これらの目標は、エネルギー、産業、交通、森林など、経済と社会の幅広い分野にまたがる包括的なパッケージです。
初の「絶対量」削減目標へ 広がる対象ガス
今回のNDCで大きなポイントとなるのが、中国が初めて「温室効果ガスの経済全体の絶対排出量」を削減する目標を掲げたことです。
これまでの中国の気候目標は、主に二酸化炭素排出のピークをいつ迎えるかといった指標に重点を置き、エネルギー部門の改善が政策の中心とされてきました。
一方、更新されたNDCでは、対象が二酸化炭素に限られず、他の温室効果ガスも含めた経済全体の排出が視野に入っています。中国の気候ガバナンスの枠組みは、より広い範囲と高い厳格さが求められる段階に入ったと言えます。

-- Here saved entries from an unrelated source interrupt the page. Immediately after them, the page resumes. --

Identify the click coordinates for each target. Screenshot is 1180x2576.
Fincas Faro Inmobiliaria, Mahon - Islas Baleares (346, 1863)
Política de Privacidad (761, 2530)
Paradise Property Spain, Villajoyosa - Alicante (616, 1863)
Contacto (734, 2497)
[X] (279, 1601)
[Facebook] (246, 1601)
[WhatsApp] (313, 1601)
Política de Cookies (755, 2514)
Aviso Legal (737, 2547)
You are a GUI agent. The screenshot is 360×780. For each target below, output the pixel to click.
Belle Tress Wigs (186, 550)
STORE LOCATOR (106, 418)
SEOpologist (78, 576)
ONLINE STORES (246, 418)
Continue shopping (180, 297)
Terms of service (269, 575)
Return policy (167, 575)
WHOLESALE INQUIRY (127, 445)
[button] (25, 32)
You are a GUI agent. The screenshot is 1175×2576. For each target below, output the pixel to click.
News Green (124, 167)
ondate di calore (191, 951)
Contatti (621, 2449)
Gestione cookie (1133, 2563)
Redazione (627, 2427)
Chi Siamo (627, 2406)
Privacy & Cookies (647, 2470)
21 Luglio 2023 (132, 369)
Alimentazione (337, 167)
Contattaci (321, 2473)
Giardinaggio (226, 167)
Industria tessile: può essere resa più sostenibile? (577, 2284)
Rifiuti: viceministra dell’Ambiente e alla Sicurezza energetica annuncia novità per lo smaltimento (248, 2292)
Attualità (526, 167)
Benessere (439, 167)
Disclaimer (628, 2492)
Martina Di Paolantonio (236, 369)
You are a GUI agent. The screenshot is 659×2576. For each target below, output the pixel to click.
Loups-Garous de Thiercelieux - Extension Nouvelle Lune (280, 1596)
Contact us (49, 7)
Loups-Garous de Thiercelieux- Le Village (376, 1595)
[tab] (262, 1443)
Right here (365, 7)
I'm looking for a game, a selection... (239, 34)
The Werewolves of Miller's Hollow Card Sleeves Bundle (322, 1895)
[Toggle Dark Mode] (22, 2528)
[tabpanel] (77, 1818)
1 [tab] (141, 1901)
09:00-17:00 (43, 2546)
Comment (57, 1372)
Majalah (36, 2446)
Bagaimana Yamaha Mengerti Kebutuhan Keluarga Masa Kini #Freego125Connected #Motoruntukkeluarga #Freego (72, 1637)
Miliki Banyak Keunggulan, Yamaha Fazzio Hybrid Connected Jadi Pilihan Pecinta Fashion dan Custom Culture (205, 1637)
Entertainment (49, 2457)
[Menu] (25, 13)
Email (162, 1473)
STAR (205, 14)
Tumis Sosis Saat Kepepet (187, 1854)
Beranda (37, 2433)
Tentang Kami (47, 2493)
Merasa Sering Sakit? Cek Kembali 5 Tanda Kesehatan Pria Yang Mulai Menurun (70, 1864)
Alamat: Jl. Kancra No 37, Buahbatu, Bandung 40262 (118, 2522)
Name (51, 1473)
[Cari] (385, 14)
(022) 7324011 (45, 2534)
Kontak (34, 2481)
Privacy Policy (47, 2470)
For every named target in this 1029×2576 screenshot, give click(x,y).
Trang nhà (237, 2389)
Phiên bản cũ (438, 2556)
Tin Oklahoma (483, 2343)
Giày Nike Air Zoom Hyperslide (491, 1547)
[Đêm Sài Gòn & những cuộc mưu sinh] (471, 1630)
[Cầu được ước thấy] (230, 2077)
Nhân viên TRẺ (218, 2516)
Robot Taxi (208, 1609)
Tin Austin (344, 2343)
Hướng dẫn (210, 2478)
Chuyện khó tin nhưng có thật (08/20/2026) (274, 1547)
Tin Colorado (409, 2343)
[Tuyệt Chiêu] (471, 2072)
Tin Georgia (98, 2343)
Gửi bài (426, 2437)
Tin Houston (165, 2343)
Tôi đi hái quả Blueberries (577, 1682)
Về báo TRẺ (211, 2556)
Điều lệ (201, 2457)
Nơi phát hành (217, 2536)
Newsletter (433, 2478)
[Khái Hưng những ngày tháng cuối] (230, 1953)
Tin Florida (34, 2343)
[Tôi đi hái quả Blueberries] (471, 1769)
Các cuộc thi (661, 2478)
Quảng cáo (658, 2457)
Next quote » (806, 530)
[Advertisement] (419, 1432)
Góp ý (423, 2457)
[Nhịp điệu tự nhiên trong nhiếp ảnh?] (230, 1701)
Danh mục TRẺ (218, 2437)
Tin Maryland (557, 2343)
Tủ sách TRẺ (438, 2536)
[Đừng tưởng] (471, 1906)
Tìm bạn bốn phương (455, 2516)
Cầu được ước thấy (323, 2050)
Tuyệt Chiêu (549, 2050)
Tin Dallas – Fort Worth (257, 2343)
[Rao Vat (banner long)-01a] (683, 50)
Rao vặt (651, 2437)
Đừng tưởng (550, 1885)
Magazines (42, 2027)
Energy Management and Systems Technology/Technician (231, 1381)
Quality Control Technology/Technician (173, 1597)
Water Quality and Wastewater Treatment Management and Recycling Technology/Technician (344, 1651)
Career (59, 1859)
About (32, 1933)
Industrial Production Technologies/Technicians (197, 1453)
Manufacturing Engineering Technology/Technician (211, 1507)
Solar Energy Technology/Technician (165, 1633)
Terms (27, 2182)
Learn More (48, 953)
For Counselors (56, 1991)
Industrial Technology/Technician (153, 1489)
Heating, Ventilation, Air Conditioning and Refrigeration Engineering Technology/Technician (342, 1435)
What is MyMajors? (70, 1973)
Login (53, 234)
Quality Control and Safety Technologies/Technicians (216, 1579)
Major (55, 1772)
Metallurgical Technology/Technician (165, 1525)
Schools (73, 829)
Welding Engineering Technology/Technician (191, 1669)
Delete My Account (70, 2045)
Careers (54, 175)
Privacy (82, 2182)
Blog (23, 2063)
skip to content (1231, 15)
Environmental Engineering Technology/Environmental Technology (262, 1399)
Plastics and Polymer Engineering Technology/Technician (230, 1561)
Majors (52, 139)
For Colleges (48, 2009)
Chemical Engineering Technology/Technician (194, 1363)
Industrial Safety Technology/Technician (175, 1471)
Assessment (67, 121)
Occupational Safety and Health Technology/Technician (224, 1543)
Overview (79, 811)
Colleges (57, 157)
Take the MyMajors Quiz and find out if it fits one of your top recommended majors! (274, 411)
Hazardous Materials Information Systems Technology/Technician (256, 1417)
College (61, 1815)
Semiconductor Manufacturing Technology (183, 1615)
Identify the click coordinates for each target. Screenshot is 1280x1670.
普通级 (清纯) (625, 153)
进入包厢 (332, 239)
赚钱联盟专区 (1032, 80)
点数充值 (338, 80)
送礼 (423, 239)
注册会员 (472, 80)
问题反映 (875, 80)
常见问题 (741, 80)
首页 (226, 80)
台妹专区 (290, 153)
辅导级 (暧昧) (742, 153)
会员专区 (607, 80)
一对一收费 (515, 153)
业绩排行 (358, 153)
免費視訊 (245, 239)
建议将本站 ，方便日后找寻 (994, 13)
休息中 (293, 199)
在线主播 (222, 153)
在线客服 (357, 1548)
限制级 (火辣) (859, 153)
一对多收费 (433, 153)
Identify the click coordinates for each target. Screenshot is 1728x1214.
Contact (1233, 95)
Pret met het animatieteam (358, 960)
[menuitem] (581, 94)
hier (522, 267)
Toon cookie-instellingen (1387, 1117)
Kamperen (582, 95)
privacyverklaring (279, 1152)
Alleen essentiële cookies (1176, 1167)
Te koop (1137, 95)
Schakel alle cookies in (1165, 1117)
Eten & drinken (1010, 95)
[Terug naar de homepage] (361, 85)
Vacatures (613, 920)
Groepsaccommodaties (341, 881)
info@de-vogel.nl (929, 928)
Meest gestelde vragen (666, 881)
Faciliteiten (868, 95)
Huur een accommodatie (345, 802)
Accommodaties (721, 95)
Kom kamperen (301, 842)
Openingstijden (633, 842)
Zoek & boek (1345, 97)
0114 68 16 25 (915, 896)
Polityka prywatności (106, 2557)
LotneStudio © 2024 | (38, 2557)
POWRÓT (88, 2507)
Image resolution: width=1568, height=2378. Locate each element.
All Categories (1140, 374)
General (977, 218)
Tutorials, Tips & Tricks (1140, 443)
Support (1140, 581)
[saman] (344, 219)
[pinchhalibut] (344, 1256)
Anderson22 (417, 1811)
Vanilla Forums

エネルギー構造の転換、再生可能エネルギーと森林吸収源の拡大、交通分野での新エネルギー車の普及、排出権取引市場の拡大など、多くの政策を組み合わせて進める必要が出てきます。
世界のグリーン転換に与えるインパクト
国連気候サミットが開かれたのは、世界の気候政治が不透明さを増す中でのことでした。そうした状況で中国が2035年までの具体的な削減目標とエネルギー転換の姿を示したことは、世界のグリーン開発と排出削減に対する「揺るがないモメンタム(推進力)」を与えるものと位置づけられています。
主要な排出国がどのようなペースで排出を減らし、非化石エネルギーや新エネルギー車をどこまで拡大するのかは、パリ協定の目標達成に直結します。中国の新たな約束は、今後、他の国や地域が自らのNDCを見直す際の、一つの重要な参照点になる可能性があります。
これから問われる「実行力」
今回の発表は、2035年という中期の節目に向けた中国の方向性を示したものです。同時に、掲げられた目標をどのような国内政策や国際協力によって具体化していくのかが、これからの焦点になります。
地球の平均気温が1.5度の目安を超えた今、各国の気候目標は、その中身の具体性と実行力がこれまで以上に注視されています。国連気候会議や各国のNDC更新の議論を追いながら、世界全体の将来像をどう描くのかを、私たち一人ひとりも考えていくタイミングに来ていると言えます。